Robert Thacker, Ph.D.

Research Description 

My laboratory investigates the ecology and evolution of sponge-microbe symbioses. Microbial symbionts can constitute half of the biomass of many marine sponges, while photosynthetic symbionts can supply up to 80% of a sponge's energetic needs. We use sponges and their symbiotic microbial communities as model systems to study coevolution among hosts and symbionts, the evolution of community structure, and the evolution of mutualistic interactions. 

Taxonomy and systematics build the foundation for studying relationships among organisms and provide the phylogenetic context required by comparative biology. Current funding from the National Science Foundation’s (NSF) Assembling the Tree of Life program supports our efforts to construct the Porifera Tree of Life (, a definitive phylogeny of sponges. My lab group integrates morphological and molecular approaches to systematics, using a variety of laboratory techniques, such as histology, electron microscopy, digital image analysis, DNA extraction, PCR amplification of targeted genes, and high-throughput DNA sequencing. 

Additional funding from NSF supports the development of a novel software package for comparative evolutionary analyses. Our software is designed to place phylogenetic tools into the hands of scientists across diverse disciplines, enabling rapid advances in integrative and comparative biology at multiple phylogenetic and spatiotemporal scales. This project incorporates a variety of bioinformatic approaches to ecological and evolutionary data analysis in collaboration with computer scientists and informatics professionals. 

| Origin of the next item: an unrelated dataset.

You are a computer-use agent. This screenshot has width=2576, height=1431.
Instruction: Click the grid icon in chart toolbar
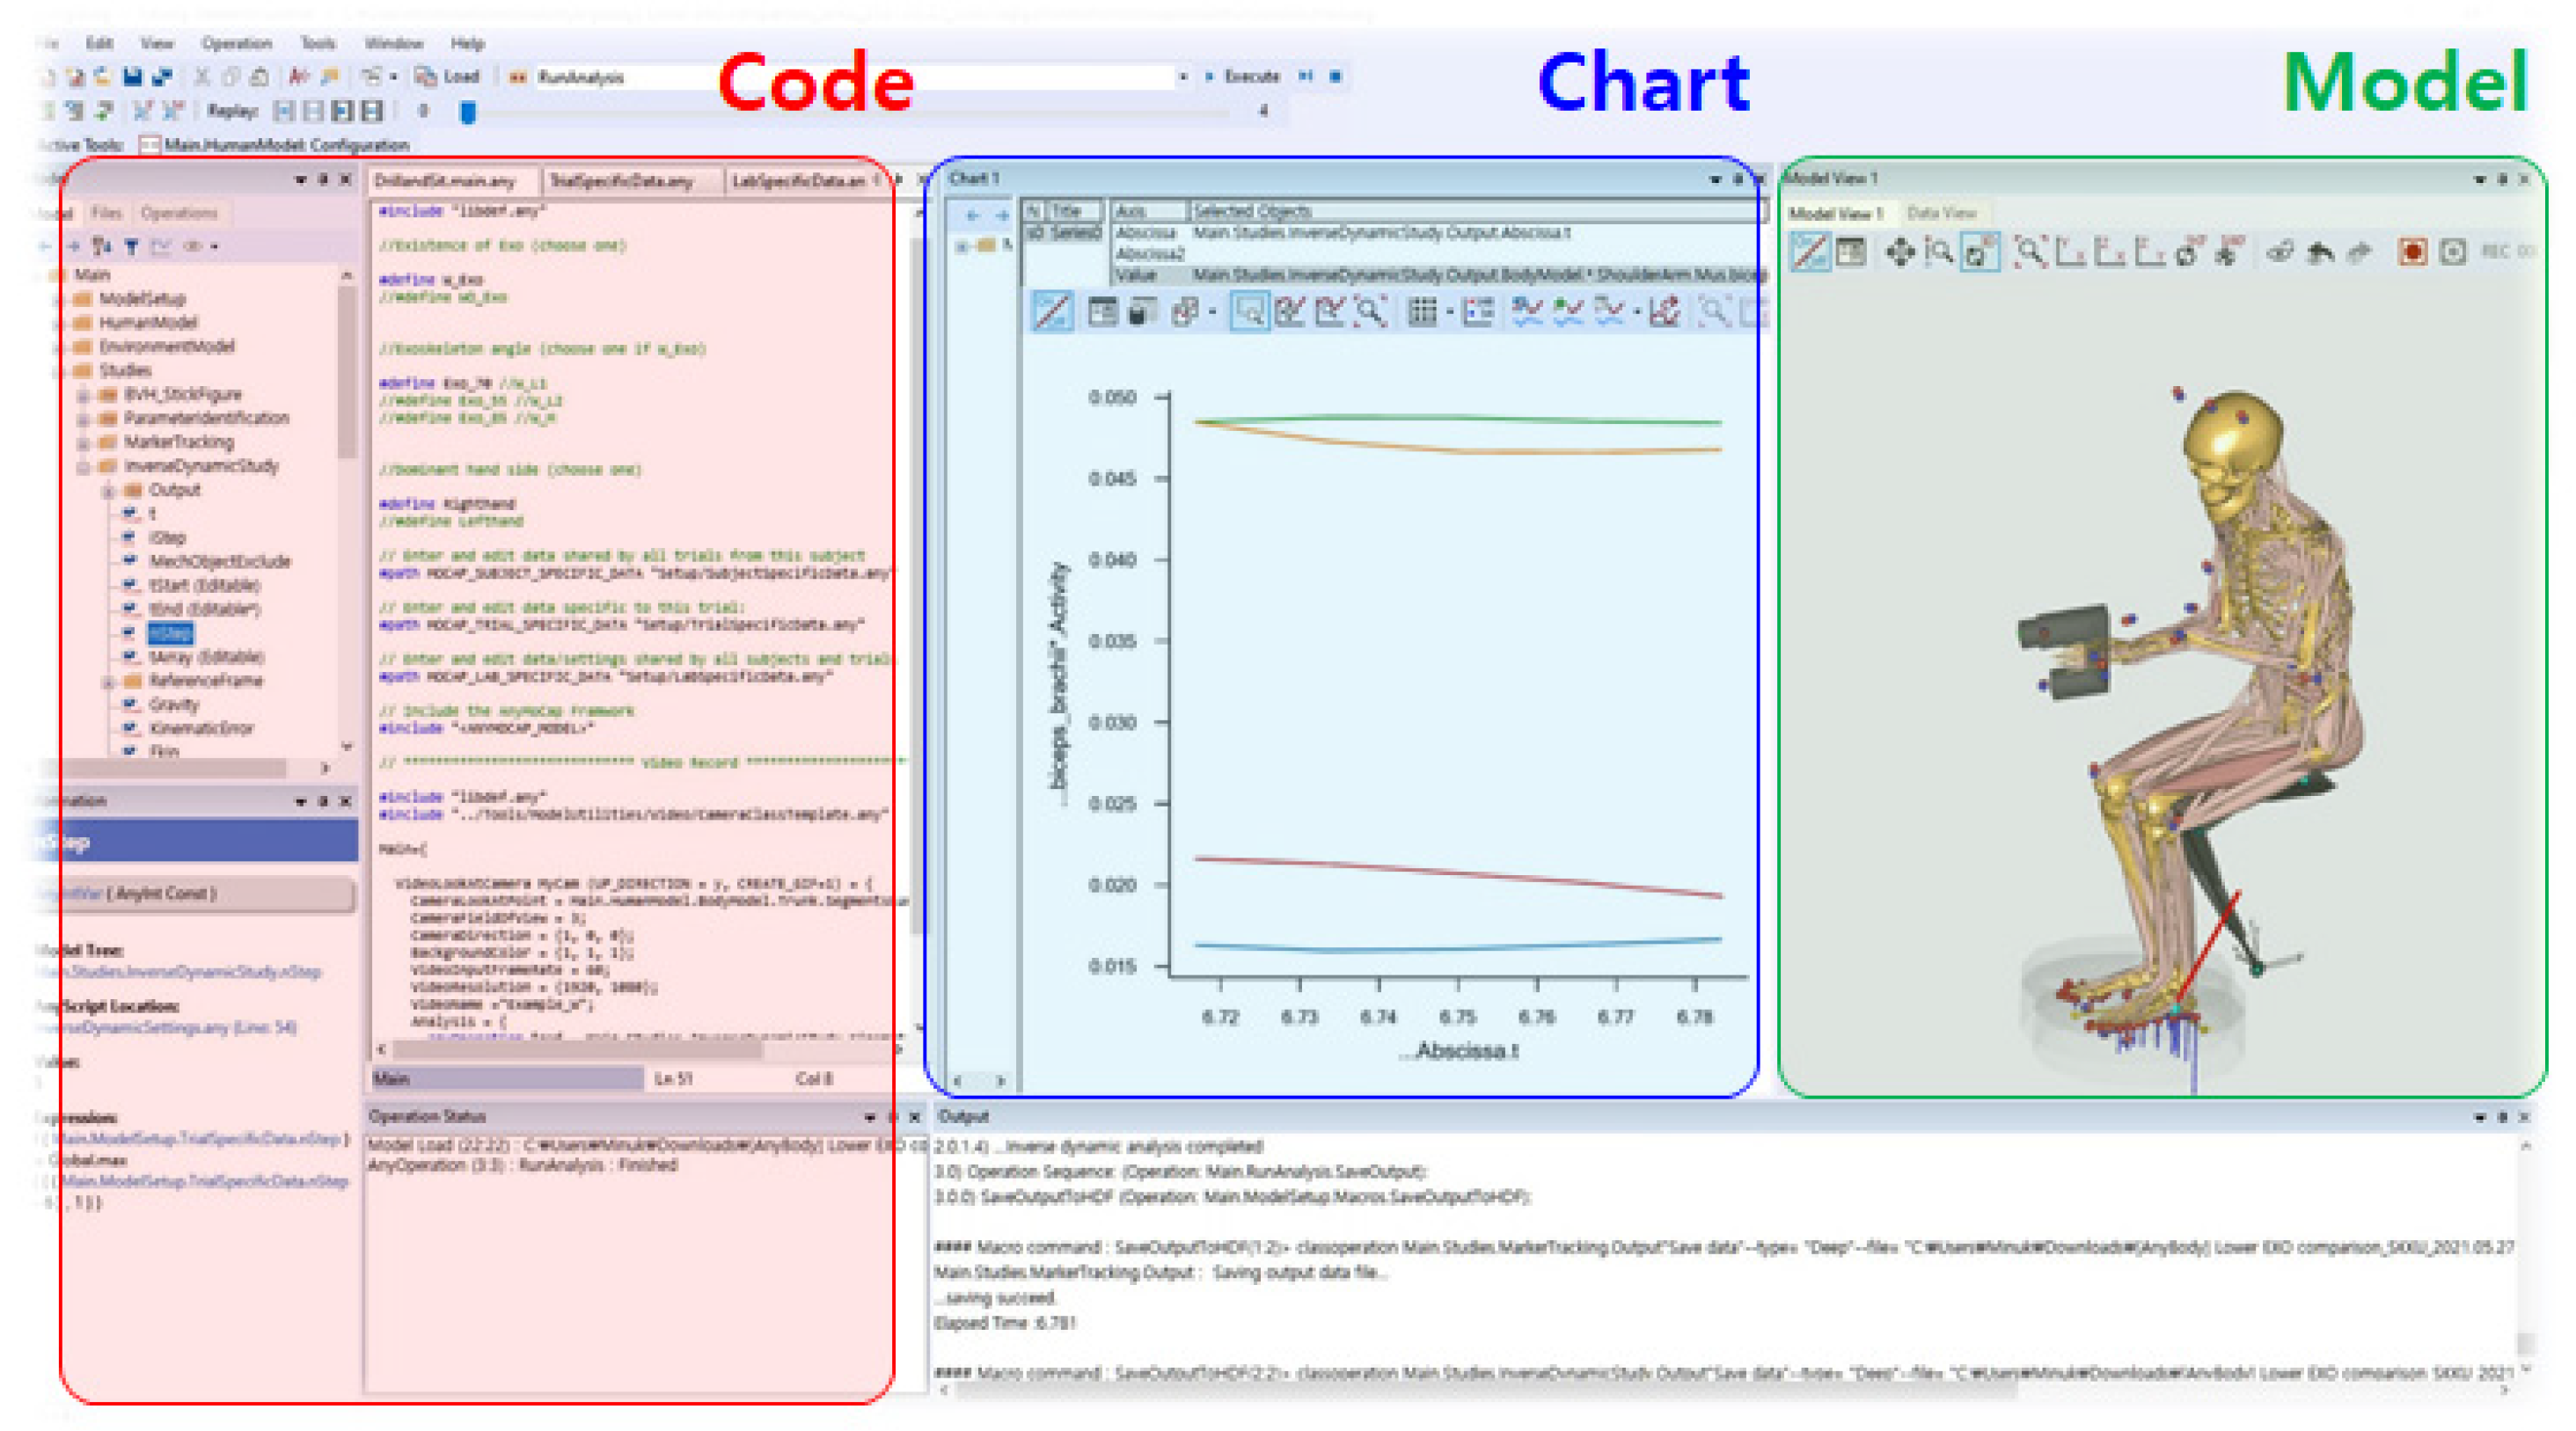click(1421, 312)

A third NSF-sponsored project aims to rapidly characterize phenotypes. We are combining text mining, image analysis, and machine learning software to automate taxonomic character discovery and scoring from digital collections of natural history texts and images. My lab’s primary contribution to this project consists of the thousands of histological sections of sponges generated by PorToL. We are imaging these sections and using novel phenomics algorithms to discover new morphological characters that improve sponge systematics.